• Available data:
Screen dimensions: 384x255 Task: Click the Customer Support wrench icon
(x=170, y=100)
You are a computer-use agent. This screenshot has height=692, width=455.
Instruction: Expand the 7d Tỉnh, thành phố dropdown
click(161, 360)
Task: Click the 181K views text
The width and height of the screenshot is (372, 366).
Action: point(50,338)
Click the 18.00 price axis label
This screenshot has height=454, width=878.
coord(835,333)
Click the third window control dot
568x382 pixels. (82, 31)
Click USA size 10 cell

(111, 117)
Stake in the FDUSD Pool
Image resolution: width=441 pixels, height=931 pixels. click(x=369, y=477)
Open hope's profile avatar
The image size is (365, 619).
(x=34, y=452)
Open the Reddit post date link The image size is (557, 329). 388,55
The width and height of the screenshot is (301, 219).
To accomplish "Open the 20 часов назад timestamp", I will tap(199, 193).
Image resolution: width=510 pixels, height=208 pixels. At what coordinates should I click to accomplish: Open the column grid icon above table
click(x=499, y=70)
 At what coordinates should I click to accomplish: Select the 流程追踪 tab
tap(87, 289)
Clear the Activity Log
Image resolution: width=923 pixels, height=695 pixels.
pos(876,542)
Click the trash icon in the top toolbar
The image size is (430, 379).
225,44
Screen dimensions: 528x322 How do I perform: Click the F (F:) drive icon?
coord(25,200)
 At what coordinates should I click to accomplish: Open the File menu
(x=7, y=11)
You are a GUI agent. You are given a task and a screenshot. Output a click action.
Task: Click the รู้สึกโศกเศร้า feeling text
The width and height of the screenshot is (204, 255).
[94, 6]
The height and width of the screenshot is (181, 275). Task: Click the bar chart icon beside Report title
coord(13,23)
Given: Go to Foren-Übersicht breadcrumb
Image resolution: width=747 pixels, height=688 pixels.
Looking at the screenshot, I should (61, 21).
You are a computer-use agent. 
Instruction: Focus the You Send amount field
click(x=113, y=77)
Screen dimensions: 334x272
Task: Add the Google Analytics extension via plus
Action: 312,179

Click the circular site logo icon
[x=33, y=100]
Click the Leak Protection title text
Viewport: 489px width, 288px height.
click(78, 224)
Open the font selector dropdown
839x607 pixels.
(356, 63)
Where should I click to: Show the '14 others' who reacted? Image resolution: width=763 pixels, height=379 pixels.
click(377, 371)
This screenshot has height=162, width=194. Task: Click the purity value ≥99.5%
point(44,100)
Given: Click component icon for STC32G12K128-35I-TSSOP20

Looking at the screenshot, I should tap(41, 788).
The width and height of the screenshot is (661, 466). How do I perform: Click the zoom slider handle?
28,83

• Task item: Reproduce each line of the material exactly as given.

• Reply to the exercise:
Screen dimensions: 384x255 Task: Click the Customer Support wrench icon
(x=170, y=100)
You are a computer-use agent. This screenshot has height=692, width=455.
Instruction: Expand the 7d Tỉnh, thành phố dropdown
click(161, 360)
Task: Click the 181K views text
The width and height of the screenshot is (372, 366).
Action: point(50,338)
Click the 18.00 price axis label
This screenshot has height=454, width=878.
coord(835,333)
Click the third window control dot
568x382 pixels. (82, 31)
Click USA size 10 cell

(111, 117)
Stake in the FDUSD Pool
Image resolution: width=441 pixels, height=931 pixels. click(x=369, y=477)
Open hope's profile avatar
The image size is (365, 619).
(x=34, y=452)
Open the Reddit post date link The image size is (557, 329). 388,55
The width and height of the screenshot is (301, 219).
To accomplish "Open the 20 часов назад timestamp", I will tap(199, 193).
Image resolution: width=510 pixels, height=208 pixels. At what coordinates should I click to accomplish: Open the column grid icon above table
click(x=499, y=70)
 At what coordinates should I click to accomplish: Select the 流程追踪 tab
tap(87, 289)
Clear the Activity Log
Image resolution: width=923 pixels, height=695 pixels.
pos(876,542)
Click the trash icon in the top toolbar
The image size is (430, 379).
225,44
Screen dimensions: 528x322 How do I perform: Click the F (F:) drive icon?
coord(25,200)
 At what coordinates should I click to accomplish: Open the File menu
(x=7, y=11)
You are a GUI agent. You are given a task and a screenshot. Output a click action.
Task: Click the รู้สึกโศกเศร้า feeling text
The width and height of the screenshot is (204, 255).
[94, 6]
The height and width of the screenshot is (181, 275). Task: Click the bar chart icon beside Report title
coord(13,23)
Given: Go to Foren-Übersicht breadcrumb
Image resolution: width=747 pixels, height=688 pixels.
Looking at the screenshot, I should (61, 21).
You are a computer-use agent. 
Instruction: Focus the You Send amount field
click(x=113, y=77)
Screen dimensions: 334x272
Task: Add the Google Analytics extension via plus
Action: 312,179

Click the circular site logo icon
[x=33, y=100]
Click the Leak Protection title text
Viewport: 489px width, 288px height.
click(78, 224)
Open the font selector dropdown
839x607 pixels.
(356, 63)
Where should I click to: Show the '14 others' who reacted? Image resolution: width=763 pixels, height=379 pixels.
click(377, 371)
This screenshot has height=162, width=194. Task: Click the purity value ≥99.5%
point(44,100)
Given: Click component icon for STC32G12K128-35I-TSSOP20

Looking at the screenshot, I should tap(41, 788).
The width and height of the screenshot is (661, 466). How do I perform: Click the zoom slider handle?
28,83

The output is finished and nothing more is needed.